Having traced up the evil to its source, God goes at once to the serpent, as the author of it, but, in pronouncing sentence, He deals with Adam as lost (already the condition of man was that he was lost: God comes to no question about goodness, and there is no promise made to Adam, as in the flesh), and sets up the Second Adam. "And the Lord said unto the serpent, 'Because thou hast done this, thou art cursed above all cattle, and above every beast of the field; upon thy belly shalt thou go, and dust shalt thou eat all the days of thy life: and I will put enmity between thee and the woman, and between thy seed and her Seed; IT shall bruise thy head, and thou shalt bruise his heel."' (vv. 14, 15.)

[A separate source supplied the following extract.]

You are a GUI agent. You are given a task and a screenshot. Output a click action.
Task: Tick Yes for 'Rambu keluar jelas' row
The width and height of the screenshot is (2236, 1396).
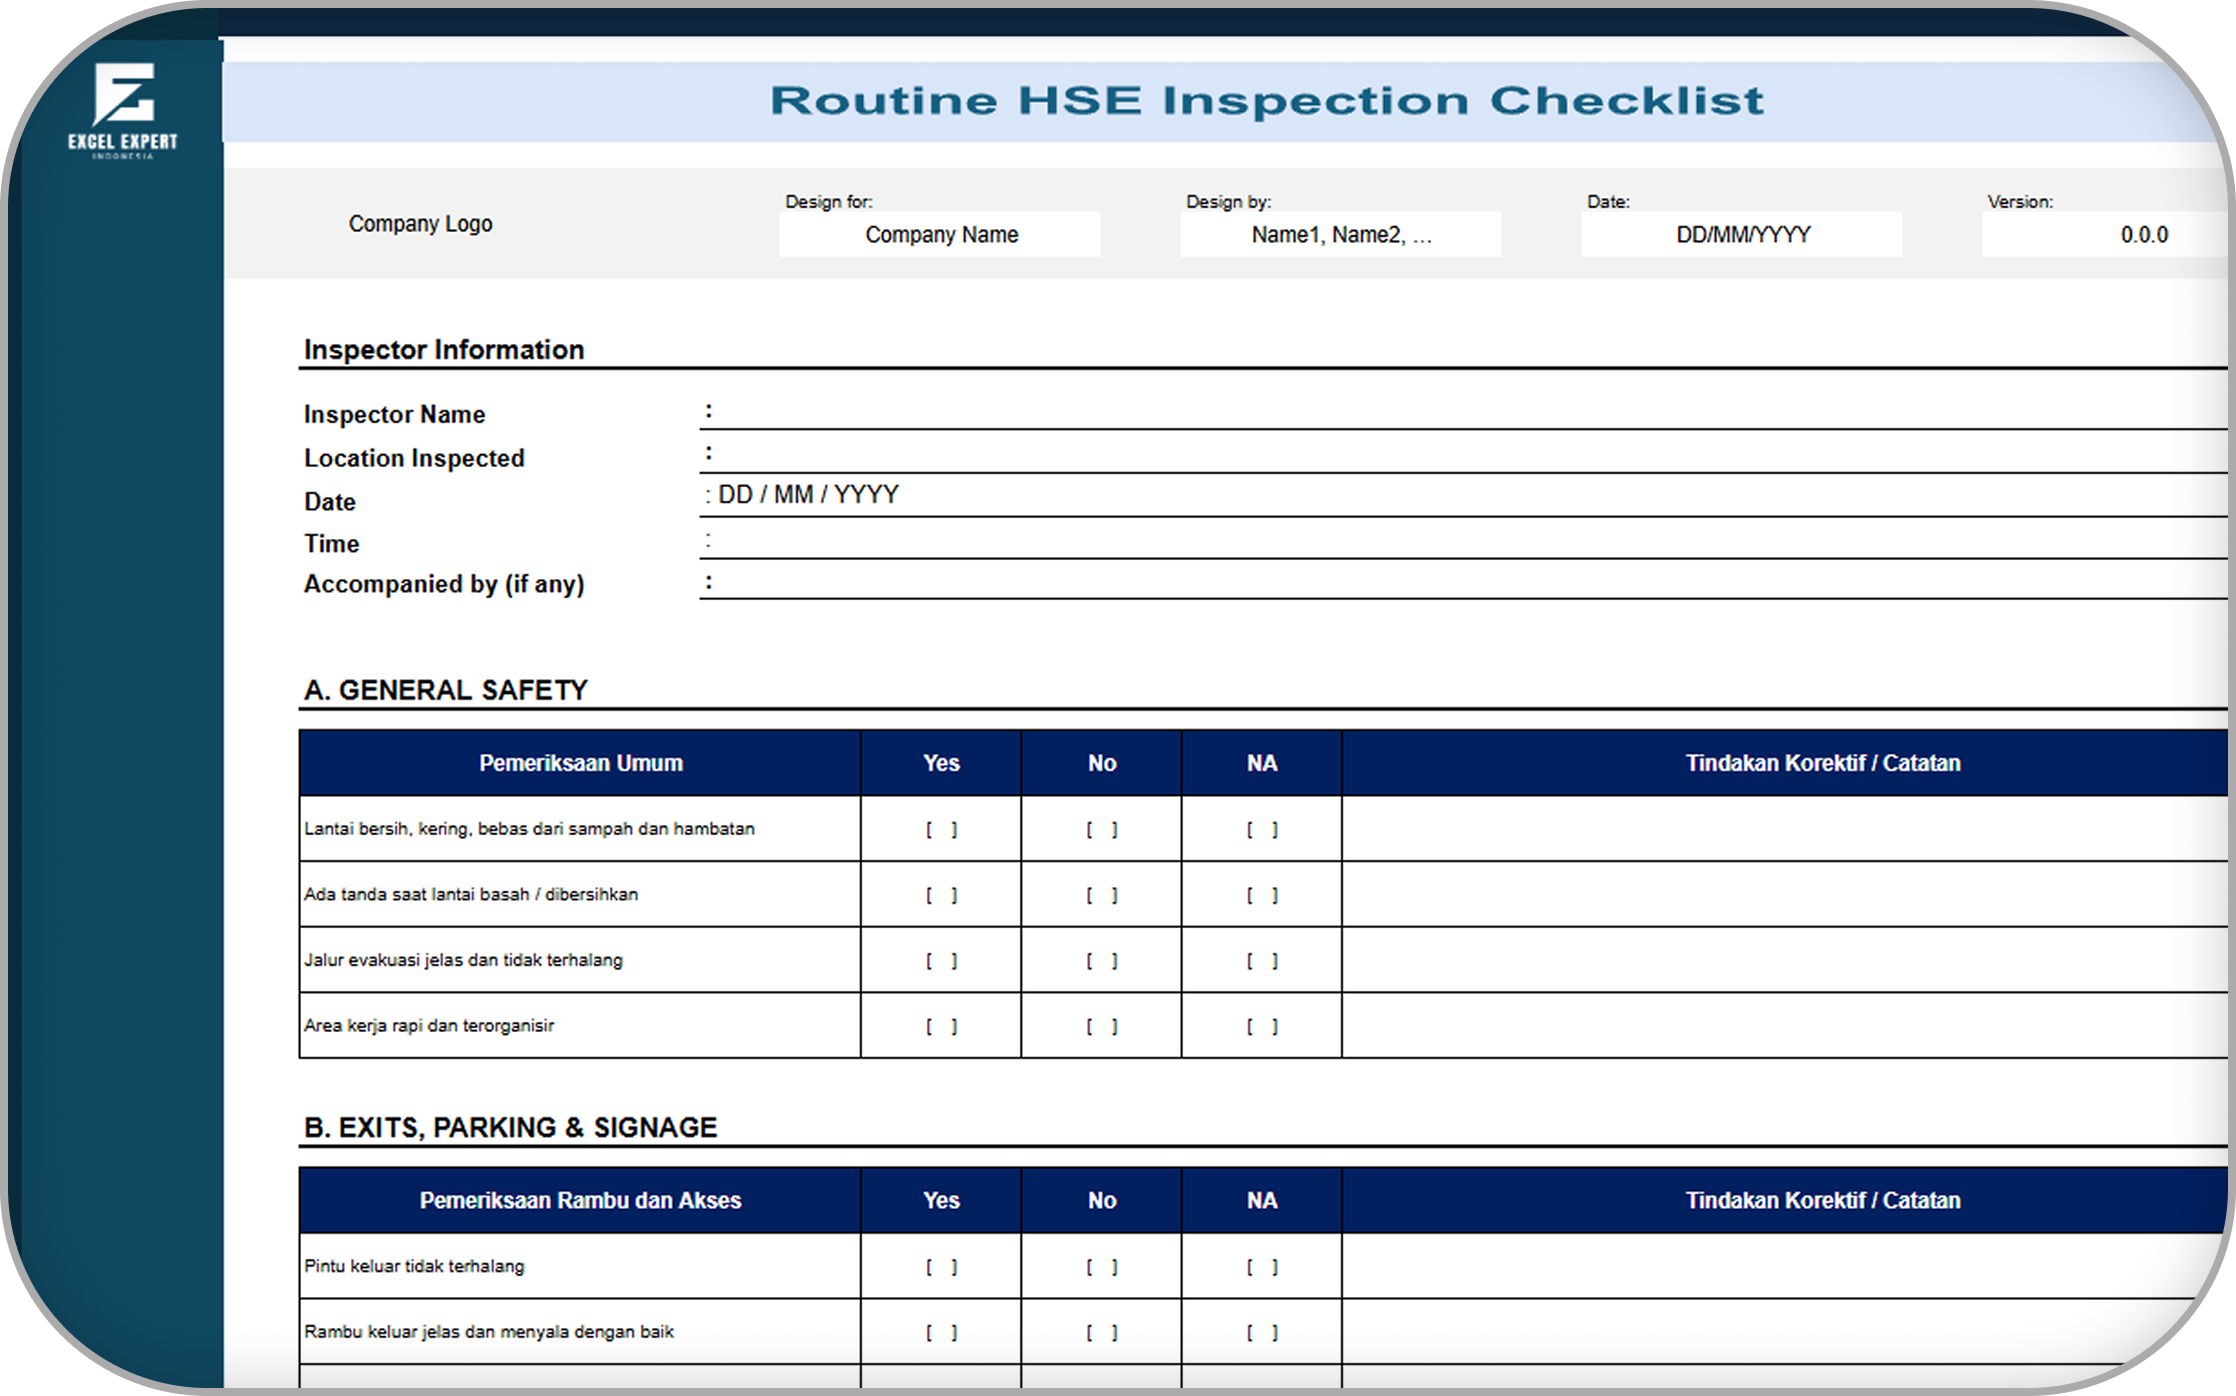pyautogui.click(x=941, y=1332)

There is where grace comes in. There is the root of the evil, and there is the sole remedy to set aside what man and the devil had done. He sets up the Lord Jesus Christ Himself, "the seed of the woman," as the bruiser of the serpent's head. What is the meaning of the term "probation," as applied to our present state? "To save the lost," settles that. Grace brings out man's misery and sin in the presence of God, and brings Christ in. Man is under the power of Satan decent or indecent. The decent, moral, unconverted man is only the more deceived, but the decent slave of Satan, God takes up the full power of the evil, and sets up His power for remedy in the Lord Jesus Christ. Man is not mended in his condition. God deals with him as already set aside and lost, and, without any proposition of mending the evil, brings in and sets up the Lord Jesus Christ, the Second Adam, as the Destroyer of the works of the devil. (1 John 3:8.)

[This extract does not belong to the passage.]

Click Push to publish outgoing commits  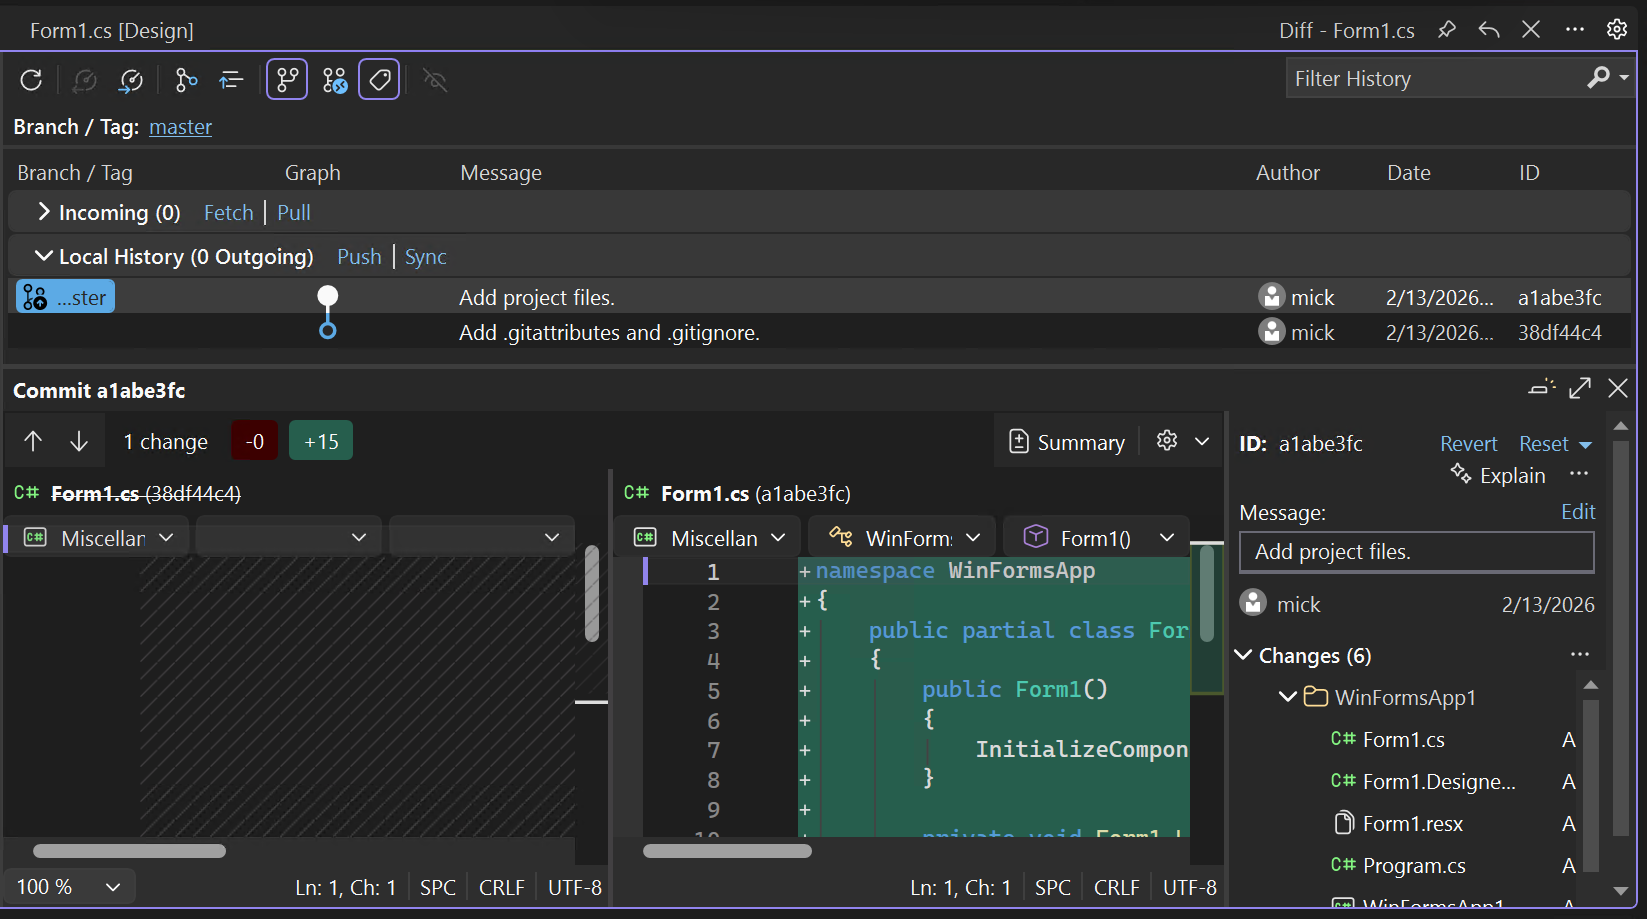pos(358,256)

And where was He to be found? Where does God bring in His glory? The grand fact is that it is "the seed of the woman." The spring of the evil was in the woman, and out of her was to come the deliverer; there is the glory of divine grace. Out of the eater cometh forth meat, and out of the strong, sweetness. (Judges 14:14.) The poor wretched woman was to give birth to the Saviour of the world. God does not slur over sin, but brings out all its vileness, and sets up Christ as the Second Adam in the very place of sin: His birth-place was in the death that sin had brought into the world. Where sin abounded, grace did much more abound: that as sin had reigned unto death, even so might grace reign, through righteousness, unto eternal life, by Jesus Christ our Lord. (Rom. 5:20-21.)

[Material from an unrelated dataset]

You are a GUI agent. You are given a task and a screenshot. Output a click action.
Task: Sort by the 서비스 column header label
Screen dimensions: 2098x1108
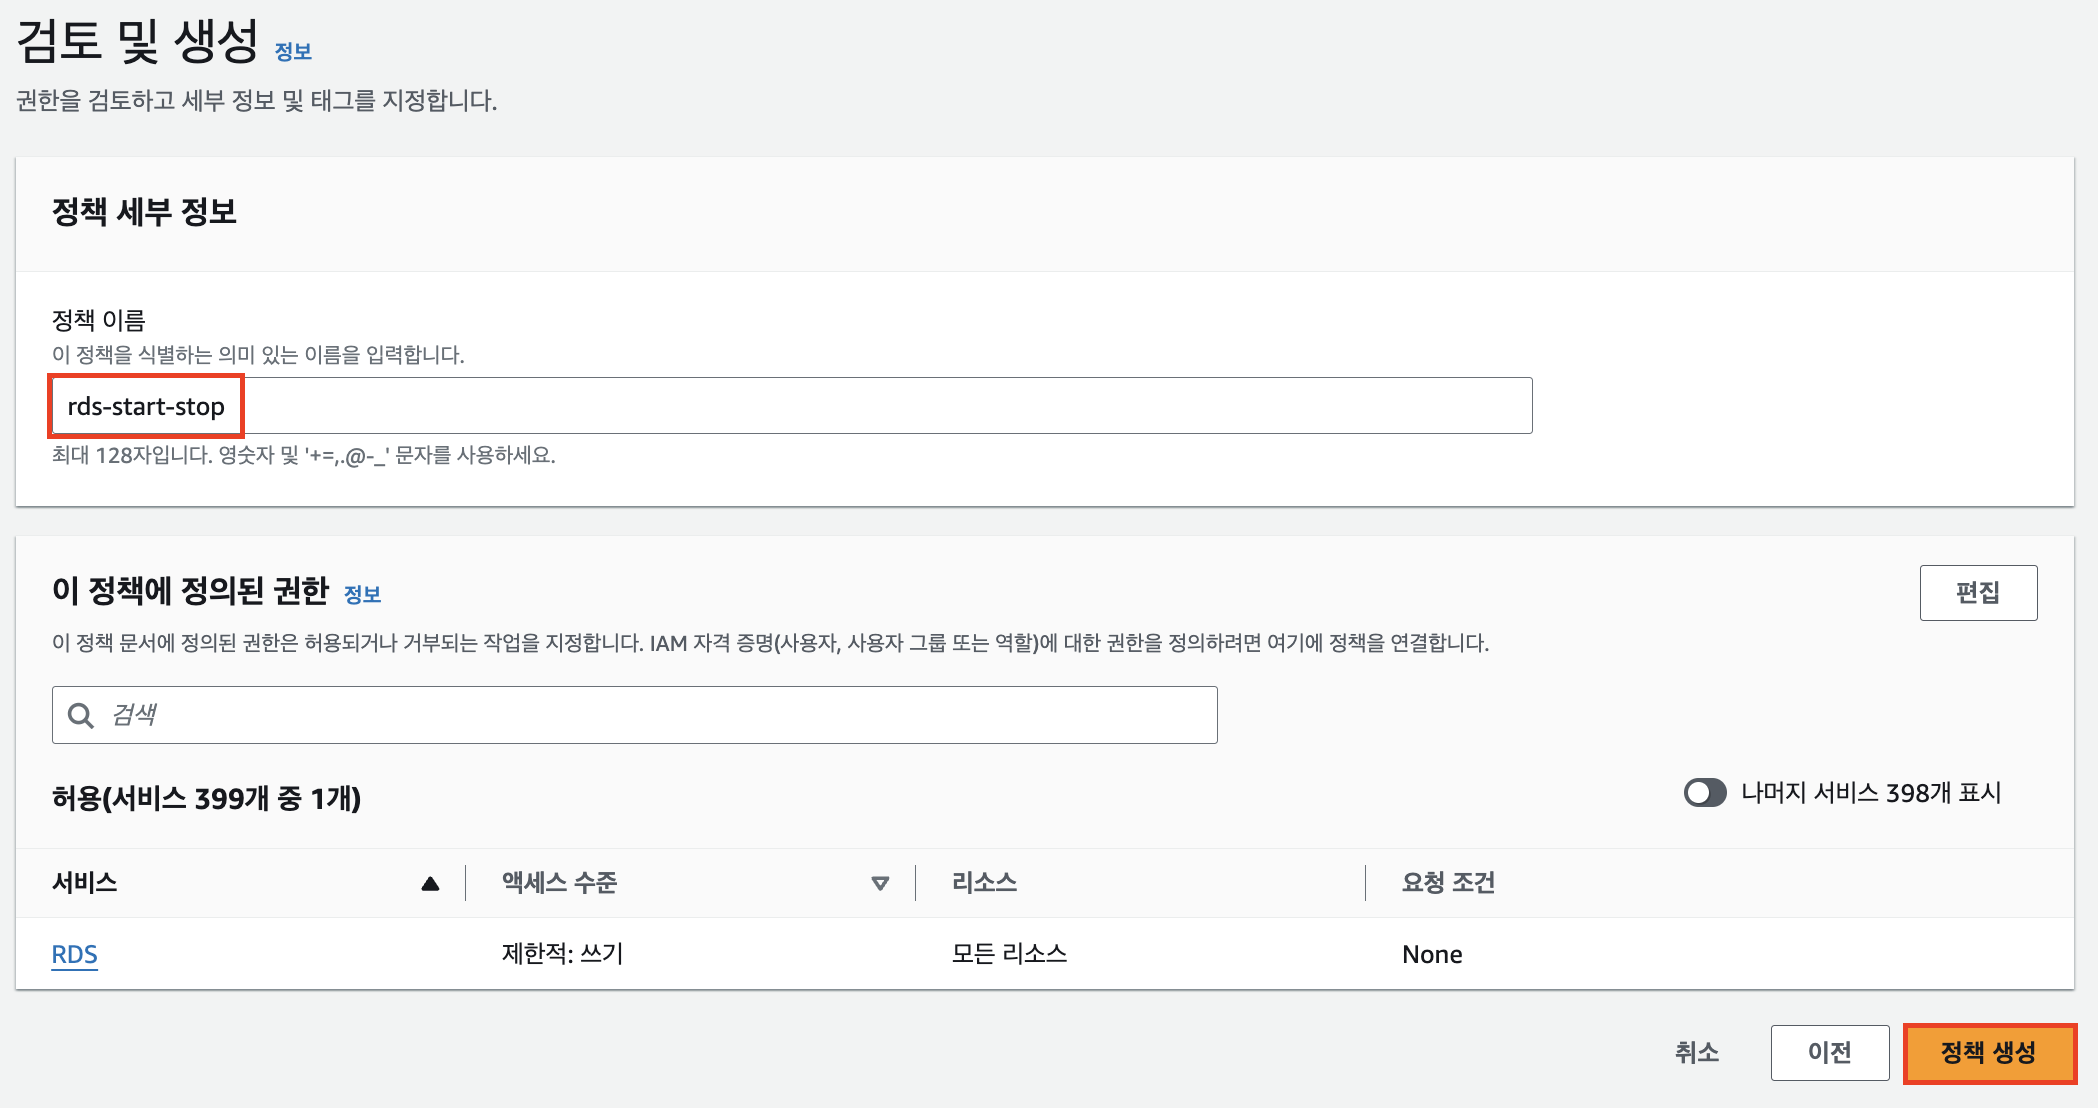pos(85,883)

And mark the perfect contrast of the obedience of Christ Not as the first Adam (from the place of the creature exalting Himself to be as God), He, from a high place, takes a low. "Being in the form of God, He thought it not robbery to be equal with God: but made Himself of no reputation, and took upon Him the form of a servant, and was made in the likeness of men: and being found in fashion as a man, He humbled Himself, and became obedient unto death, even the death of the cross." (Phil. 2:6-8.) He lays not the burden on the weak one, but bears her sin. Instead of saying, "The woman that thou gavest me," etc. (v. 12.) He loved the Church, and gave Himself for it, took her sins upon Himself, and came into the depths of her sins. "He that descended is the same also that ascended up far above all things," etc. (Eph. 4:10), that in His blessed grace the greatest, the chief of sinners, might be able to find a resting-place, not in their own wretched excuses, but in His divine love.